There is a web site with great photos of muscle stains, which includes
NADH. However, I don't know of any site showing rat brain with
NADH.

The site is: Neuromuscular Disease Center from the Washington
University School of Medicine, St. Louis, MO.

If you want to see the entire site, go to:

http://www.neuro.wustl.edu/neuromuscular/index.html

If you want to look at the stains, or find staining procedures, go to:

http://www.neuro.wustl.edu/neuromuscular/lab/mbiopsy.htm

There is information on how to do a biopsy, how to do
stains, how to read results, etc.

For the stains, Click on Stains.

Click on NADH (or any other muscle stain). You will get
the procedure for that stain. Towards the end of the procedure,
you can click on Results. This will give you photos of the
stain, with normal and diseased muscles.

I just found this site a couple of weeks ago.
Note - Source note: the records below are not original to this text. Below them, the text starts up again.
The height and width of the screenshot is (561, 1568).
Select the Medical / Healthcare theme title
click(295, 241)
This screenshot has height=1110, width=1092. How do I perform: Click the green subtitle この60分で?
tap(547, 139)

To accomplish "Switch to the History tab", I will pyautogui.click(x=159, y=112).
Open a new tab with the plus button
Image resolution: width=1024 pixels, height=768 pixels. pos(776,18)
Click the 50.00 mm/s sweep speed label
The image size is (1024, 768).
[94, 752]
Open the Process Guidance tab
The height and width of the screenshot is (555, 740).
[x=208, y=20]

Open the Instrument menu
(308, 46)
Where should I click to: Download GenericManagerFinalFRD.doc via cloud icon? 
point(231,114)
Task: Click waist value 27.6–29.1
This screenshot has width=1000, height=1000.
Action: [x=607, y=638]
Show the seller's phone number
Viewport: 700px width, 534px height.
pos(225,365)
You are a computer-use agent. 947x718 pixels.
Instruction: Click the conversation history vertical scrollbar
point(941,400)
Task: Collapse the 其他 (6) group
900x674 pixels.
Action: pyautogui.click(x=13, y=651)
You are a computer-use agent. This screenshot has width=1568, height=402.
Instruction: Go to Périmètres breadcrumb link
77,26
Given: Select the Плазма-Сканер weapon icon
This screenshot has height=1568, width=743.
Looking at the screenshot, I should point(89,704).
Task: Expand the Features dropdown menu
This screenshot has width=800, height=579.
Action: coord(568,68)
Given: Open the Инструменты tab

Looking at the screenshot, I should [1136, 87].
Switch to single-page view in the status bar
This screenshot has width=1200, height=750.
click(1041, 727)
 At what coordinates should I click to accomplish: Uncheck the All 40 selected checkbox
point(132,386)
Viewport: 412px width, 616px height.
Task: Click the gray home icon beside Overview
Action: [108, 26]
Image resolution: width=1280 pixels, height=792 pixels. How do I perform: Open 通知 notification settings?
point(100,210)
I'm planning on
adding it to the Histotech's Home Page, under Peggy's Links.
http://www.histology.to
(Be patient. Steven and I are updating the dead links, and
will be adding new sites. So keep watching our site.)

Peggy A. Wenk, HTL(ASCP)
William Beaumont Hospital
Royal Oak, MI 48073

----- Original Message -----
From: "Anila Syed" <syedab@totalise.co.uk>
To: "Julie Maier" <Julie-Maier@mail.omrf.ouhsc.edu>
Cc: <histonet@pathology.swmed.edu>
Sent: Friday, August 03, 2001 9:46 AM
Subject: Re: NADPH-diaphorase


> Hi, Julie,
>
> Many thanks for your response,
> I have just done a test run on some sections and the results were
horrible.
> They were completely brown!!! I haven't cleared them yet, but I am not
very
> hopeful. I though they were supposed to be blue ?? No-one has any photos
of
> any do they?
>
> Many Thanks,
>
> Anila
> ----- Original Message -----
> From: Julie Maier <Julie-Maier@mail.omrf.ouhsc.edu>
> To: 'Anila Syed ' <syedab@totalise.co.uk>
> Cc: <histonet@pathology.swmed.edu>
> Sent: Friday, August 03, 2001 1:59 PM
> Subject: RE: NADPH-diaphorase
>
>
> > Anila-
> >
> > I did NADPH diaphorase for two years staining for nNOS in rat brain PVN.
> We
> > were using 30um cryosections which were placed (floated) in diaphorase
> > solution immediately after being cut (no cold incubation), incubated 1
> hour
> > at 37C, then rinsed in PBS prior to floating onto slides.  Our PBS was
pH
> > 7.4.  Hope this helps!
> >
> > Julie
> >
> > -----Original Message-----
> > From: Anila Syed
> > To: Histonet
> > Sent: 8/3/01 5:21 AM
> > Subject: NADPH-diaphorase
> >
> > Apologies if this question has been asked before,
> >
> > I am using the NADPH-d stain for the first time, staining free floating
> > 50um
> > sections of brainstem.
> > I have been given a protocol for muscle and am filling in the details
> > from
> > websites and asking around.
> > I hope that a kind individual can answer these questions that i have:
> >
> > Some ppl use Tris buffer and some use PBS and it doesn't say what pH the
> > Tris buffer is at. Can I assume that the actual buffer is not important?
> > But
> > the pH is?
> >
> > Also, in soem protocols, there is a cold incubation in buffer before
> > hand
> > and then a 1.5 hour incubation at 37 deg C in NADPH and nitroblue
> > tetrazolium and in others there isn't. What is the reason for incubating
> > in
> > the cold? My sections are coming straight form the fridge in any case.
> > Would
> > I have to do this incubation? Is it just to bring it to the right pH?
> > Wouldn't the temperature affect the pH any